Burro e Salvia
A couple of Sundays ago, after a rather hectic week, I took myself for a stroll around East London with my new camera for a bit of alone time. After a couple of hours walking I stopped for lunch at Burro e Salvia, a pastificio just opened on Redchurch Street in Shoreditch. In Italy, pastificios are tiny little workshops where pasta is made, and sold, fresh that day. Burro e Salvia continues this tradition. There is nothing fancy here, just simple, beautifully made pasta. At the front of the space is a workshop where you can watch the yolk-yellow dough being pulled and twisted into shape, and then take your pick from wire mesh trays under the counter to cook for yourself at home. All are reasonably priced, about £5 for a portion of filled pasta.

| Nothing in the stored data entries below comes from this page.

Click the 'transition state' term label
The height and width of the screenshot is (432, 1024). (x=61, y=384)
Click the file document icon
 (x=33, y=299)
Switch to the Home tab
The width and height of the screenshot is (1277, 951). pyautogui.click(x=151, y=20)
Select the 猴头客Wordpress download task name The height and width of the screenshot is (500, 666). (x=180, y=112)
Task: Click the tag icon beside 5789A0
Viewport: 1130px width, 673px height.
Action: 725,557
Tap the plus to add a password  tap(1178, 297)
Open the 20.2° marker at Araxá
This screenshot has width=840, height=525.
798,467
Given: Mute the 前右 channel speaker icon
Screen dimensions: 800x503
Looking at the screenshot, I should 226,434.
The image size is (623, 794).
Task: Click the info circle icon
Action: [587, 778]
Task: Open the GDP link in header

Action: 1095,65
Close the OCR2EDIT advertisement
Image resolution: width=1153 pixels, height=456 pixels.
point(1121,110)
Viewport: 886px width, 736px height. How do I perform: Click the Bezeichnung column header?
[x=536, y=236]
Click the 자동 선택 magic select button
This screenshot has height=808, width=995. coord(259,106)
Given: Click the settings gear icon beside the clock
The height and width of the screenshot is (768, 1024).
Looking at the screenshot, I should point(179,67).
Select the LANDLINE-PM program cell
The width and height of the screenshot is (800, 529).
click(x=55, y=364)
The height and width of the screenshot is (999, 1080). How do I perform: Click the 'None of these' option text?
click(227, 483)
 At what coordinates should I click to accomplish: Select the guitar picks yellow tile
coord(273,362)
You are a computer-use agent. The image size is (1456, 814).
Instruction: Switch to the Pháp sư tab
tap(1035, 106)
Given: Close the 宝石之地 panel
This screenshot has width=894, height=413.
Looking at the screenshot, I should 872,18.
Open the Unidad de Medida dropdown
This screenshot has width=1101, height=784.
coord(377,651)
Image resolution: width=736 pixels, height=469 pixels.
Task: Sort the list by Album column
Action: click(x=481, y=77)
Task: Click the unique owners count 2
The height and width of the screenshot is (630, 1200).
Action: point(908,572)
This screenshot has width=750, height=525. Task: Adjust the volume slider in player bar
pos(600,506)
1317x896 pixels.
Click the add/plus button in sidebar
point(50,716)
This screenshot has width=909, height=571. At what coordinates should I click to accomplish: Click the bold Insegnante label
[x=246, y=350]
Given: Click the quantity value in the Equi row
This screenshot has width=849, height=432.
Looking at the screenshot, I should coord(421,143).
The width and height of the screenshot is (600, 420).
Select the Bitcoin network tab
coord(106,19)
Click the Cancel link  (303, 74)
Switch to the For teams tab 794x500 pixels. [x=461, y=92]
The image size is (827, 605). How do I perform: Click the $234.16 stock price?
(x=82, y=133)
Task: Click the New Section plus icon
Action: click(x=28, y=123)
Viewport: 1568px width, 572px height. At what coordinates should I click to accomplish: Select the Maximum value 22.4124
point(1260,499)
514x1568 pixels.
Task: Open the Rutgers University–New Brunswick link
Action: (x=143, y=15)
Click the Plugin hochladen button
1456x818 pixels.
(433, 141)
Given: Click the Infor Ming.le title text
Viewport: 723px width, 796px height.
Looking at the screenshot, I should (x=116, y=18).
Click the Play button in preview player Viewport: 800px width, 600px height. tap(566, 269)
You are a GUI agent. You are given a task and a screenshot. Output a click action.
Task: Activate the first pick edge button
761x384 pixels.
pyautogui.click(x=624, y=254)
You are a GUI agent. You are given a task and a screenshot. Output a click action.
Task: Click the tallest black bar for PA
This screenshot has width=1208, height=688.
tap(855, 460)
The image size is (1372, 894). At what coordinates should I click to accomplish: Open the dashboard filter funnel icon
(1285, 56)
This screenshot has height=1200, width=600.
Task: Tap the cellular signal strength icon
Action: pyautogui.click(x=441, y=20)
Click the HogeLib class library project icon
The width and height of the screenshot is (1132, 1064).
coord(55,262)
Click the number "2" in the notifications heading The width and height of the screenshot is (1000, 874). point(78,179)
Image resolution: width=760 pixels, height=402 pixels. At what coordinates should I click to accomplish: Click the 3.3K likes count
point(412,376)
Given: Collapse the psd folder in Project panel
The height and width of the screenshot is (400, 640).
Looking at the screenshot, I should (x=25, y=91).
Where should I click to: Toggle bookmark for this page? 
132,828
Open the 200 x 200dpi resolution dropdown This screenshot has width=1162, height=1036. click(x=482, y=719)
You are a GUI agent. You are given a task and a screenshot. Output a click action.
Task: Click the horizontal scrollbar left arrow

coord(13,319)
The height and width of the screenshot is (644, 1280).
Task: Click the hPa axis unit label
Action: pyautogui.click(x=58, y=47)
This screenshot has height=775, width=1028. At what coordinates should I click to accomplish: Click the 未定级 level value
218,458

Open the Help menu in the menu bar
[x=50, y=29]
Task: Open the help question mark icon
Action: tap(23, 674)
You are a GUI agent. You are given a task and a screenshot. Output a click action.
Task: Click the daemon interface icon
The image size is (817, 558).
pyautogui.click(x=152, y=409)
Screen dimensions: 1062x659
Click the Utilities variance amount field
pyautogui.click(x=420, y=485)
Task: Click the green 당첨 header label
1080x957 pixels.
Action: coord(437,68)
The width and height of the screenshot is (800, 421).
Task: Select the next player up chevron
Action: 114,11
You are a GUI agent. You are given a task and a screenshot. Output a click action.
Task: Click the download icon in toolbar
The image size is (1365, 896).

It is a beautiful, light space and I adored the attention paid to design details, from the origami-esque lights, to the simple white furnishings, and bright yellow accents. At the back of the shop is a small room where you can eat in. The menu is short, with a selection of antipasti starters, a couple of classic dishes, and a few weekly changing specials.
I opted for the agnolotti cavour, with burro e salvia (butter and sage). The perfect little parcels were filled with hand shredded and pounded meat (both pork and beef I think), spinach and parmigiano making for a rich, intensely flavoured filling. The pasta still had a slight bite to it, and the mellow yellow packages were coated in silky melted butter scented with sage, and dusted with more parmigiano. It was delicious.
I finished off my meal with a Moka (Allpress) coffee, served with a small jug of almond milk which is traditional in Sicily. I loved the creamy nutty milk in the coffee, and will soon be buying some to add a touch of Italian to my morning brew.
Beautifully cooked fresh pasta really is a thing of beauty. It doesn’t need fancy garnishes or sauces, and this is what Burro e Salvia demonstrates so perfectly. I don’t think I’ve had such good pasta outside of Italy before, and I wasn’t aware it could taste this good without the addition of sunshine and rosé wine. Incidentally it was a lovely place to lunch alone, something I enjoy but don’t always feel comfortable doing. I’m looking forward to returning soon, and this time taking away some pasta to cook myself.